Go through the listing and copy each line with the string "close".
────────────────
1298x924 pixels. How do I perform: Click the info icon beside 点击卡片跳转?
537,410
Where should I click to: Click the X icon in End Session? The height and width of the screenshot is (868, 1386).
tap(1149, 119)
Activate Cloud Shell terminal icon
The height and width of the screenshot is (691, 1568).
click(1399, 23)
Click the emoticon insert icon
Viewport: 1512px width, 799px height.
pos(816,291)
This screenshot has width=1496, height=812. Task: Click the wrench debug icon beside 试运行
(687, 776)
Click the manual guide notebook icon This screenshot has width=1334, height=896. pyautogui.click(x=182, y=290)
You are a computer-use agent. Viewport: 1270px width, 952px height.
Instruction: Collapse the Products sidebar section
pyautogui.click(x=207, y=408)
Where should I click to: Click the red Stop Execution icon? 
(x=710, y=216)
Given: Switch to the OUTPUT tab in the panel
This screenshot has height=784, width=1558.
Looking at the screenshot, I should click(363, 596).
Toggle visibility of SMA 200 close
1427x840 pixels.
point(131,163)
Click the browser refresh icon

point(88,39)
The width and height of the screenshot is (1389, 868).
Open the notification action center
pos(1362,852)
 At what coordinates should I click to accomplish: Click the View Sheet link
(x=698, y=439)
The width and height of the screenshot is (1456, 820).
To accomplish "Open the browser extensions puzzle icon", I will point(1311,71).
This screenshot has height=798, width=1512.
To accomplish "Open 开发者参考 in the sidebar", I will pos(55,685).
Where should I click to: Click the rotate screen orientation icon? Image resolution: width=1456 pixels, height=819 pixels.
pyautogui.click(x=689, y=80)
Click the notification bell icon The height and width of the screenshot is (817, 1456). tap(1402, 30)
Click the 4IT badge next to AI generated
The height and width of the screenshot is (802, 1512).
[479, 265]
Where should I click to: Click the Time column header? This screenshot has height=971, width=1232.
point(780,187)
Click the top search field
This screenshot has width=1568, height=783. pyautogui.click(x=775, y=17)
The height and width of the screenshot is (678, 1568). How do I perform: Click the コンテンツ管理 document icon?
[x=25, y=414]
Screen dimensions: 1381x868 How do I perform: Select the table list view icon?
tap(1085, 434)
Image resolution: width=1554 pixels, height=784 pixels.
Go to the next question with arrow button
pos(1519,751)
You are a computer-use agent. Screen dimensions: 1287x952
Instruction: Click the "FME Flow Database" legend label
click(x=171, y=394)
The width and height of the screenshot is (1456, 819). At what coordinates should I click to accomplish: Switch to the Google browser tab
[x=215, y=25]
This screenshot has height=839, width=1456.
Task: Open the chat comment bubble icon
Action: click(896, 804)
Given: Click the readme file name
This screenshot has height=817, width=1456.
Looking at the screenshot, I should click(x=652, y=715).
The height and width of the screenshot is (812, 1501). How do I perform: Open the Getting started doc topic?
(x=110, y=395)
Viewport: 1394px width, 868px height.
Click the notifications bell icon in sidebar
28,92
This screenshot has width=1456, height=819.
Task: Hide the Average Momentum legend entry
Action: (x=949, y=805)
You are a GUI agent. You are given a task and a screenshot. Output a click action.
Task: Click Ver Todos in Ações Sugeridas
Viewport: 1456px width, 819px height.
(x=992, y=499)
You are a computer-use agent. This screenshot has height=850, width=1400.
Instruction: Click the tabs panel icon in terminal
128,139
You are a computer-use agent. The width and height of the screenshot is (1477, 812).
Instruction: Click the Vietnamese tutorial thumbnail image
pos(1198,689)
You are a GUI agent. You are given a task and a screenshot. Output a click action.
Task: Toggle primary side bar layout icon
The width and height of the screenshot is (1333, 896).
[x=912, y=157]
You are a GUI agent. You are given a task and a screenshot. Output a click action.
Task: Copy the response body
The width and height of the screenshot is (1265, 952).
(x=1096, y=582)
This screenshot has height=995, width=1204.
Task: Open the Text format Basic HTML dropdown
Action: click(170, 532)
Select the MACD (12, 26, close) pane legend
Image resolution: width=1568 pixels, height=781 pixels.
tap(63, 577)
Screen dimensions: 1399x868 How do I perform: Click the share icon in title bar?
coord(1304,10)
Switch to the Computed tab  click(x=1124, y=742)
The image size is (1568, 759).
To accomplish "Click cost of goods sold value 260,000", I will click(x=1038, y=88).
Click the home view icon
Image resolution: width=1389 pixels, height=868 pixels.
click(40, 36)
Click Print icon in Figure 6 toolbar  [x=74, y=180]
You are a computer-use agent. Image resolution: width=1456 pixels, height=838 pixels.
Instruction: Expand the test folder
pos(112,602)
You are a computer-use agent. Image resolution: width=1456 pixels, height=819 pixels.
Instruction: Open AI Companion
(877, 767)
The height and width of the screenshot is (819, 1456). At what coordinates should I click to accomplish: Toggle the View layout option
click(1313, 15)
────────────────
YOUR RESPONSE:
Toggle visibility of SMA 200 close
Select the MACD (12, 26, close) pane legend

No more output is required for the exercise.